Non-malignant portal vein thrombosis in liver cirrhosis – predictors of risk and the use of anticoagulation

 

Introduction:

The occurrence of a portal vein thrombosis (PVT) in patients with liver cirrhosis is a controversial discussed topic. The effect on the natural course of the underlying liver disease and the possible role as a negative predictor has not yet been fully clarified.

Aim of study:

This study aimed to determine possible predictors for higher mortality in patients with liver cirrhosis and portal vein thrombosis and to investigate the impact of established therapies.

Methods:

Approximately 30.000 cross-sectional imaging CT- and MRI-scans in a single transplant center (University hospital Mainz) were retrospectively screened for portal vein thrombosis with underlying liver cirrhosis.
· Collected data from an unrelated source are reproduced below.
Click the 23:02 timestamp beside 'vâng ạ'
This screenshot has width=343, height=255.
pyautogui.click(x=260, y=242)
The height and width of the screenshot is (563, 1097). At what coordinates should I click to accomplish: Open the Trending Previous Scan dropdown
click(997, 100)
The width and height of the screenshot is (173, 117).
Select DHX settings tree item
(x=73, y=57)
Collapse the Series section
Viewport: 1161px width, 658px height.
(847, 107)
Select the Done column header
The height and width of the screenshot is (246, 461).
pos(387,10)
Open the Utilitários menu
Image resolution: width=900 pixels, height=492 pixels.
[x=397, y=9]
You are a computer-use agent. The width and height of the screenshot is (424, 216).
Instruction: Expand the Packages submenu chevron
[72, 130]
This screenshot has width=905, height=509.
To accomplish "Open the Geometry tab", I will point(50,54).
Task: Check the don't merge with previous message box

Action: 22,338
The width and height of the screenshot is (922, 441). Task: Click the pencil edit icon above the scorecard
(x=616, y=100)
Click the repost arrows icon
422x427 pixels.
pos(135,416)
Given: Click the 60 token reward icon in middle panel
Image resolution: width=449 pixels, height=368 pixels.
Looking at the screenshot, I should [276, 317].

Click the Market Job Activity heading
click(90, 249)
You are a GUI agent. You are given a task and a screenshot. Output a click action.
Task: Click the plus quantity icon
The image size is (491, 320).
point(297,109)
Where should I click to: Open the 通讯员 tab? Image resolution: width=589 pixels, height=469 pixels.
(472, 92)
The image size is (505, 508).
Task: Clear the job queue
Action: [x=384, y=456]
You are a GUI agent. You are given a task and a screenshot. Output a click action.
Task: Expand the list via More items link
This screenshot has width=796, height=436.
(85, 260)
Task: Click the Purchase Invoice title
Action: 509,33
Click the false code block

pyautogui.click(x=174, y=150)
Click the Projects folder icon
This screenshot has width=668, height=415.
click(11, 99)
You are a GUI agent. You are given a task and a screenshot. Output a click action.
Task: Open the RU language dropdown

Cases with any malignancy were excluded from further analysis. Mortality was correlated with clinical and laboratory findings at the time of PVT diagnosis and throughout the end of observation period.

Results:

55 patients with liver cirrhosis and PVT were included into analysis. The median follow-up time was 129 weeks and median age at diagnosis of PVT 57.6 years. Median MELD at PVT diagnosis was 13. During follow-up 35 patients died (63.6%) after 68 weeks in median. Using univariable cox proportional-hazard regression models, MELD (HR 1.07, p = 0.009), lower serum albumin levels (HR 0.885, p = 0.001), ascites (HR 2.22, p = 0.031), spontaneous bacterial peritonitis (SBP) during follow-up (HR 2.25, p = 0.020), overt hepatic encephalopathy at diagnosis of PVT or during follow-up (HR 3.11, p = 0.005), and hepatorenal syndrome at diagnosis of PVT or during follow-up (HR 3.43, p = 0.001) were identified as predictors for higher mortality. Therapeutic anticoagulation tended to improve prognosis (HR 0.5, p = 0.055). In a multivariable cox-regression model, SBP during follow-up (HR 7.75, p = 0.0001) and lower serum albumin levels (HR 0.78, p = 0.0001) were shown to be independently associated with a lethal course. Additionally, after adjusting for the aforementioned variables, therapeutic anticoagulation was an independent predictor for better prognosis (HR 0.128, p = 0.0001).

Conclusion:

Spontaneous bacterial peritonitis and lower albumin levels are predictors for high mortality in patients with liver cirrhosis and PVT. Additionally, anticoagulation was an independent predictor for better prognosis in these patients. Consequently, future studies should evaluate the use of anticoagulation in every patient with liver cirrhosis and PVT.